SUPPLIED RECORDS section start

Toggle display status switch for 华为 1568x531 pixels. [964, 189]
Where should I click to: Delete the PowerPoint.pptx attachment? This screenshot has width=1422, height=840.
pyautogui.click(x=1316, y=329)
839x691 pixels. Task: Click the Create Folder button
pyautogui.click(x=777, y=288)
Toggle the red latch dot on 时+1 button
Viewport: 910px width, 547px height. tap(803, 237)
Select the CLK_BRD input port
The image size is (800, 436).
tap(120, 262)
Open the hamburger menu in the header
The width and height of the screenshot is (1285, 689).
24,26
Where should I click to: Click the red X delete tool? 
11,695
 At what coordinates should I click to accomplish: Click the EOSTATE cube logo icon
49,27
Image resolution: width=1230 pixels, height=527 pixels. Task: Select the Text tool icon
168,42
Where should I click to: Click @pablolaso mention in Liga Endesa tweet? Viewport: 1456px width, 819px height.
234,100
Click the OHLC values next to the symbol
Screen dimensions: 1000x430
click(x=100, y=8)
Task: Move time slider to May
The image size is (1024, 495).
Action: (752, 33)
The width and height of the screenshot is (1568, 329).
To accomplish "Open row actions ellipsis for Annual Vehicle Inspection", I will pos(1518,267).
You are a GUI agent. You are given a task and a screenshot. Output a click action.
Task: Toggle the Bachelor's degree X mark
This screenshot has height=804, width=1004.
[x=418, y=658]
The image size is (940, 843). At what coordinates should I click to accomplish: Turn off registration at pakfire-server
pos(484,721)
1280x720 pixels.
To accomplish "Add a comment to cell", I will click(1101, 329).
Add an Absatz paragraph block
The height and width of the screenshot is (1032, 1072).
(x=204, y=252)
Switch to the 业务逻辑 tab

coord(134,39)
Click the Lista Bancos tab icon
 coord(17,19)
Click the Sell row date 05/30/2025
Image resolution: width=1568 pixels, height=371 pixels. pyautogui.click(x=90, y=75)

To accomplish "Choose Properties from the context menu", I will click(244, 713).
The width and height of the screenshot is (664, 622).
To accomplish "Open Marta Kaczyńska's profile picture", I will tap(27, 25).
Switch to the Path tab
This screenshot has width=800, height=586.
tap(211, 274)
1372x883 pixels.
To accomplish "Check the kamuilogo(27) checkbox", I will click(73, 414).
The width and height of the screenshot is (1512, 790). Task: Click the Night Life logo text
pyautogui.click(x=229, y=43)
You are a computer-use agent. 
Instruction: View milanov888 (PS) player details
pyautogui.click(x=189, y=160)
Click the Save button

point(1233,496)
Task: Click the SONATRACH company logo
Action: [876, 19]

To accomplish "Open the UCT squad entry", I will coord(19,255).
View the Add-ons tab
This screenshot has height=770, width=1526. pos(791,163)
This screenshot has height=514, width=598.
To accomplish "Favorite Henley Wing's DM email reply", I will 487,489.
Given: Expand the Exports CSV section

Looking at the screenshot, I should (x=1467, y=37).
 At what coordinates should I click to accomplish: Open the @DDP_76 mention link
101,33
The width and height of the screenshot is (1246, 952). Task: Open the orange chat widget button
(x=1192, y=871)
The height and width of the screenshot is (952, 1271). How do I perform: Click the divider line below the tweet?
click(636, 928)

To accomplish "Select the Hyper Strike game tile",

SUPPLIED RECORDS section end

Only lines holding the word "agent" belong in the answer; copy all of them from the records.

You are a GUI agent. You are given a task and a screenshot. Output a click action.
You are a computer-use agent. 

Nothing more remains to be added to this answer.